-------- Excerpted passage
Sunken Treasure News

Here are a couple of news items from the shipwreck desk.

The Woods Hole Oceanographic Institute announced that in late 2015 its submersible robot REMUS 6000, operating from a Colombian navy ship, discovered a wreck buried on the Atlantic seabed.

The submersible also delivered footage showing that the ship carried “bronze cannons still have ornate dolphins engraved on them.” That served to identify it as the San José, a Spanish galleon carrying “gold, silver and emeralds” when British ships attacked and sunk it in 1708, as shown above.

How much gold, silver, and jewels? That cargo is estimated to be worth $4 to $17 billion today. With so much money at stake, there are disputes between the government of Colombia, an U.S. company called Sea Search Armada that claims to have found the same wreck in 1981, and possibly the government of Spain. That’s why the Woods Hole institute (which makes no financial claim on the find) kept the news secret until this month.

Closer to home is the wreck of the pirate ship Whydah in 1717. Earlier this year, the Whydah Pirate Museum in Yarmouth displayed a bone fragment recovered in “a large concretion” of fused material from the wreck. Forensic scientists were going to extract D.N.A. from the bone and compare it to a descendant of the ship’s captain, Samuel Bellamy.

This month the genetic results came back. There wasn’t a match with the Bellamy line (presumably the Y chromosome). Instead, the bone comes from “a man with general ties to the Eastern Mediterranean area.”

At the same time, the museum touted “new X-rays and thermo-imaging” of the concretion that the bone fragment came from. Those revealed that the pirate “was partially clothed, and believed to be carrying what appears to be treasure in his pocket.” What “treasure” means is unclear.

It’s estimated that the Whydah carried $120 million worth of gold and silver. (Only $120 million?) So far marine archeologists have recovered some millions’ worth along with sixty cannon and other artifacts. Many of those items, along with the concretion at issue, are on display at the museum this summer.
----------------
-------- Extracted records
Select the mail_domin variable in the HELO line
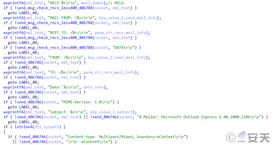Viewport: 273px width, 145px height. 92,3
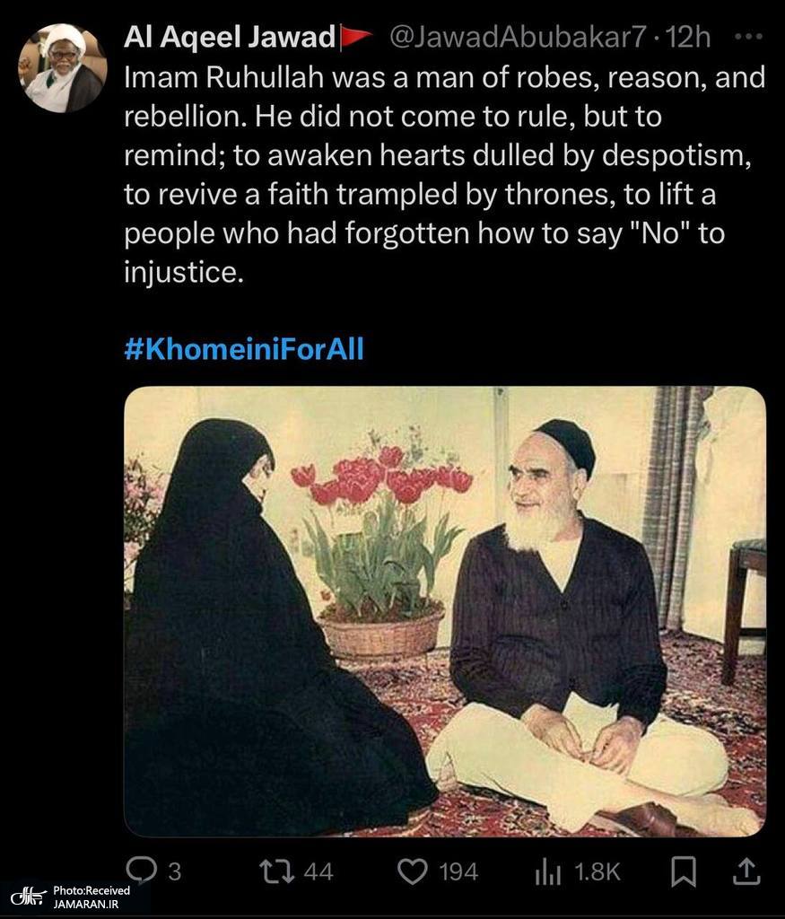The height and width of the screenshot is (919, 785).
Task: Click the tweet body text
Action: (445, 175)
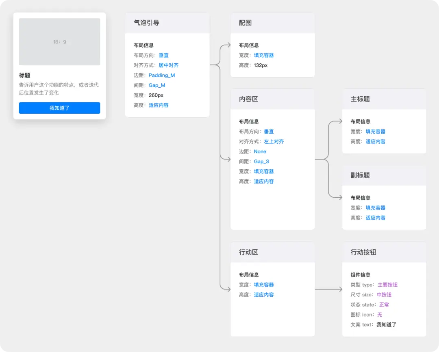
Task: Click the Gap_S spacing value
Action: coord(262,162)
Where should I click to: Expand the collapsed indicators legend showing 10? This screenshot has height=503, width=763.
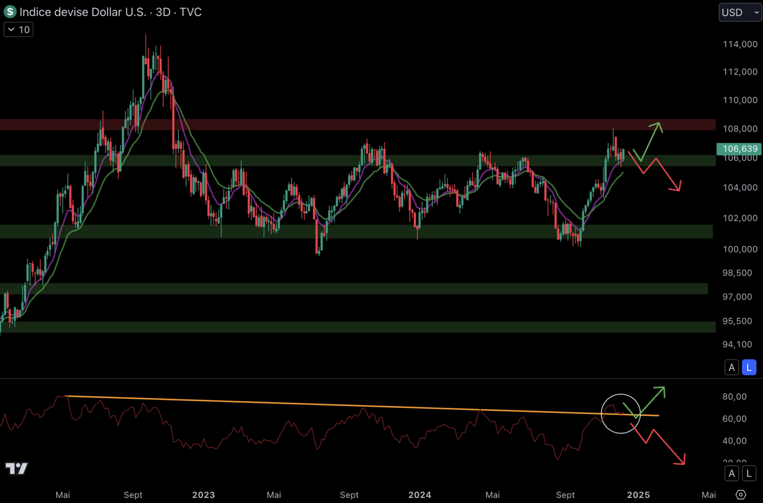pyautogui.click(x=19, y=30)
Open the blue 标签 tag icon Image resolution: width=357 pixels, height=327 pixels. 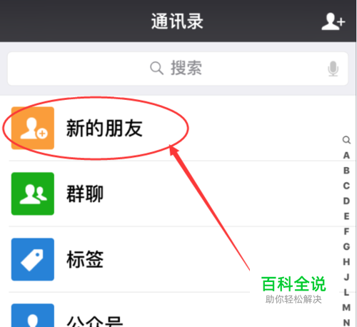pyautogui.click(x=33, y=259)
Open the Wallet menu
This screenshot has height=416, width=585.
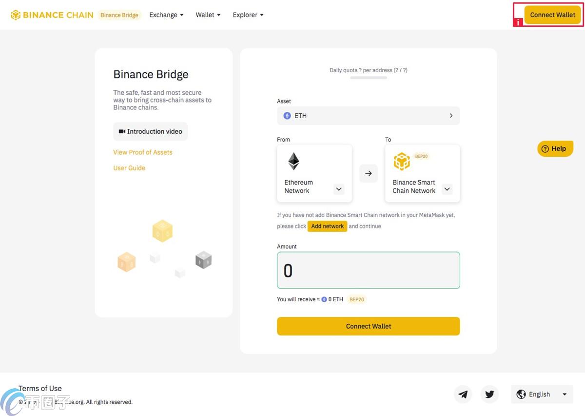pyautogui.click(x=208, y=15)
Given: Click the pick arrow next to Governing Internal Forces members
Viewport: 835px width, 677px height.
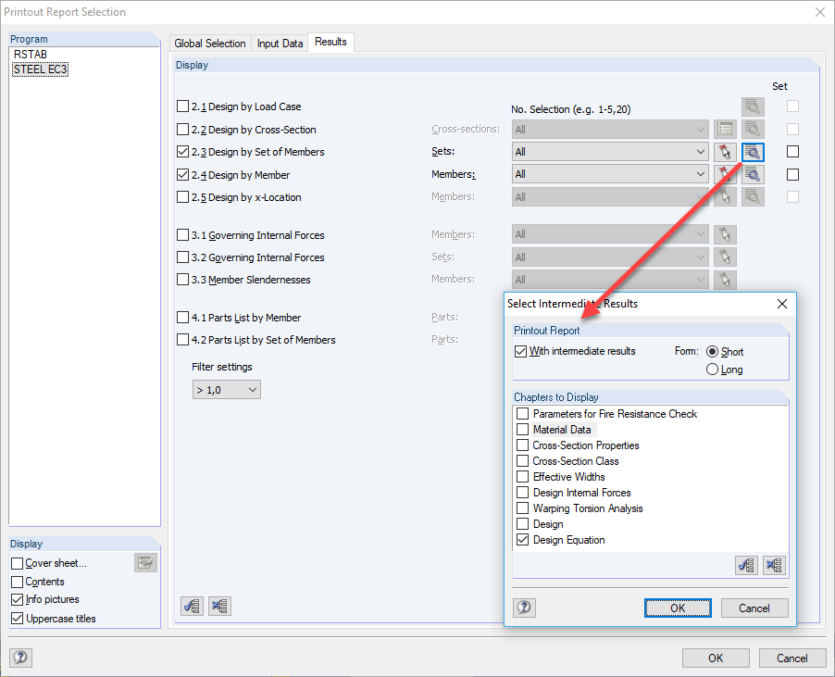Looking at the screenshot, I should (x=725, y=233).
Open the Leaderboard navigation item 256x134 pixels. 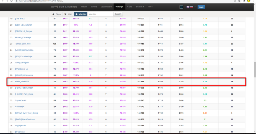pyautogui.click(x=106, y=6)
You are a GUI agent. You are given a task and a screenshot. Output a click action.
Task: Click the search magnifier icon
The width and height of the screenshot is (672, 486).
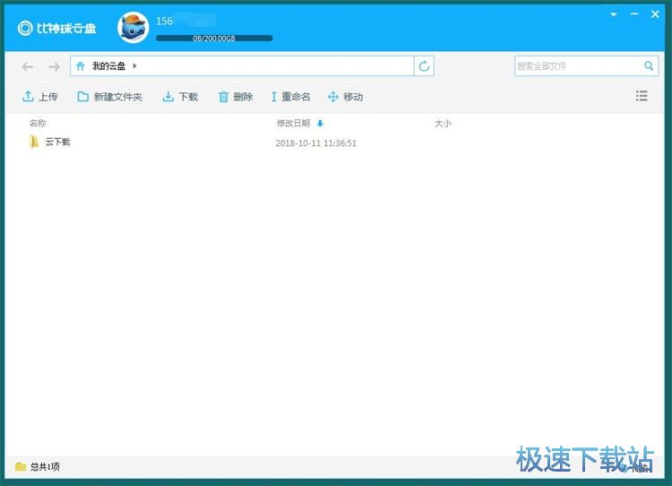pos(650,66)
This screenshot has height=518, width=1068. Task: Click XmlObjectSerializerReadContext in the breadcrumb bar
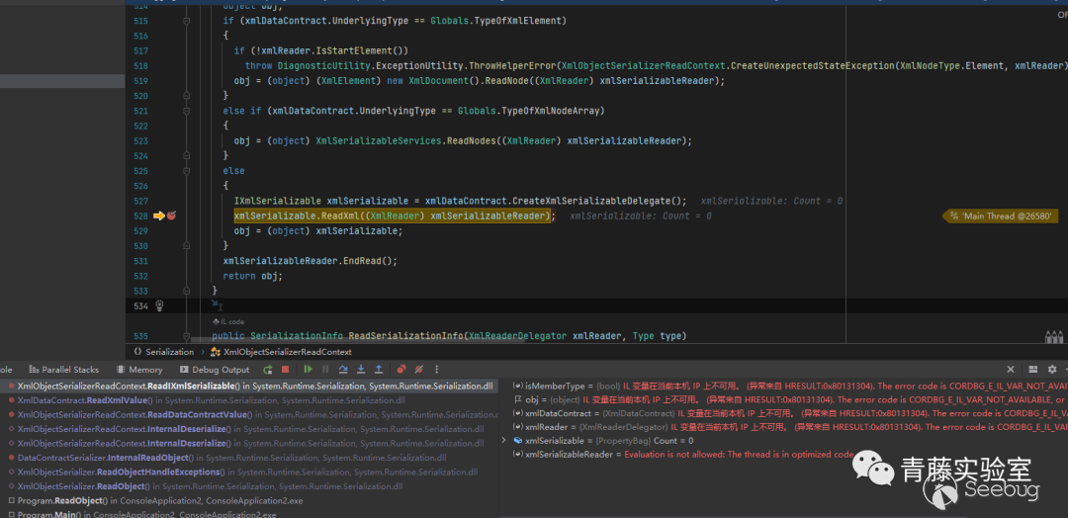point(287,351)
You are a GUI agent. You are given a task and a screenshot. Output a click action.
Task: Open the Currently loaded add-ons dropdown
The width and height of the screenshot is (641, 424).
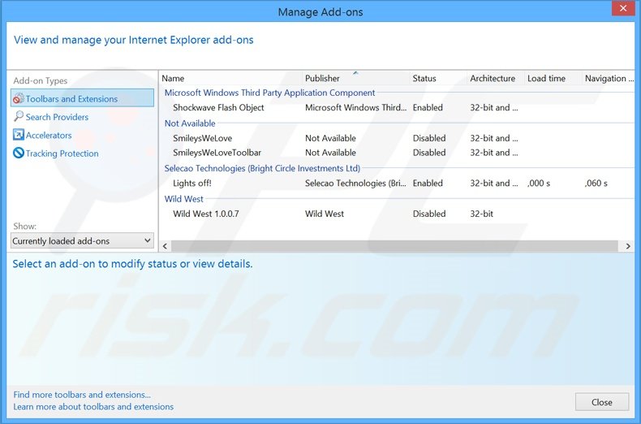click(82, 240)
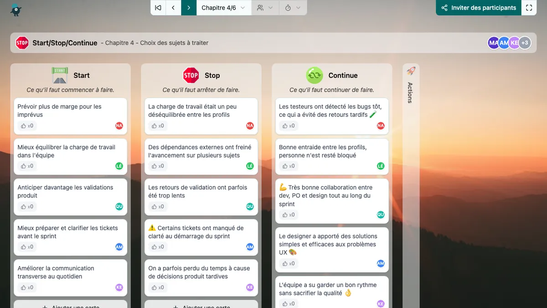Viewport: 547px width, 308px height.
Task: Upvote the 'Des dépendances externes' card
Action: [158, 166]
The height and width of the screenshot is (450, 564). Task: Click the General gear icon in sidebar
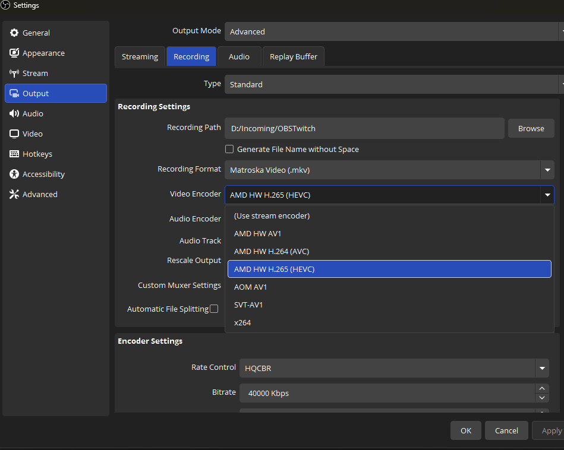pos(14,33)
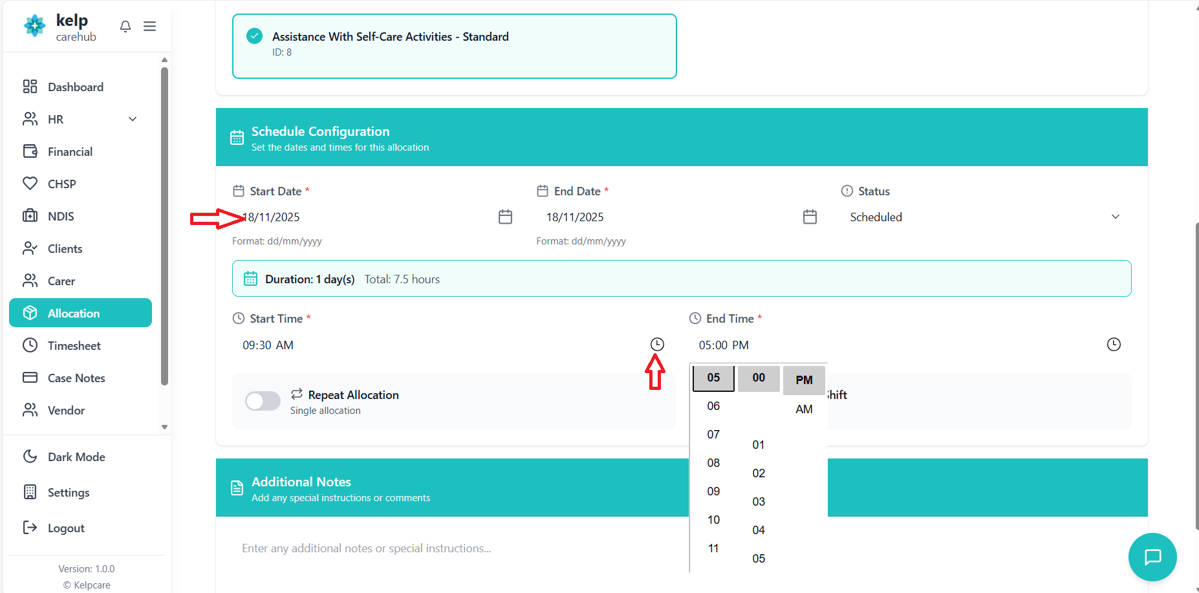This screenshot has width=1199, height=593.
Task: Collapse sidebar with the hamburger menu icon
Action: coord(149,27)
----------------
**What you are asked to do:**
Please reproduce the sunken treasure news above word for word, starting at "Closer to home" and ending at "means is unclear.".

**Output below:**
Closer to home is the wreck of the pirate ship Whydah in 1717. Earlier this year, the Whydah Pirate Museum in Yarmouth displayed a bone fragment recovered in “a large concretion” of fused material from the wreck. Forensic scientists were going to extract D.N.A. from the bone and compare it to a descendant of the ship’s captain, Samuel Bellamy.

This month the genetic results came back. There wasn’t a match with the Bellamy line (presumably the Y chromosome). Instead, the bone comes from “a man with general ties to the Eastern Mediterranean area.”

At the same time, the museum touted “new X-rays and thermo-imaging” of the concretion that the bone fragment came from. Those revealed that the pirate “was partially clothed, and believed to be carrying what appears to be treasure in his pocket.” What “treasure” means is unclear.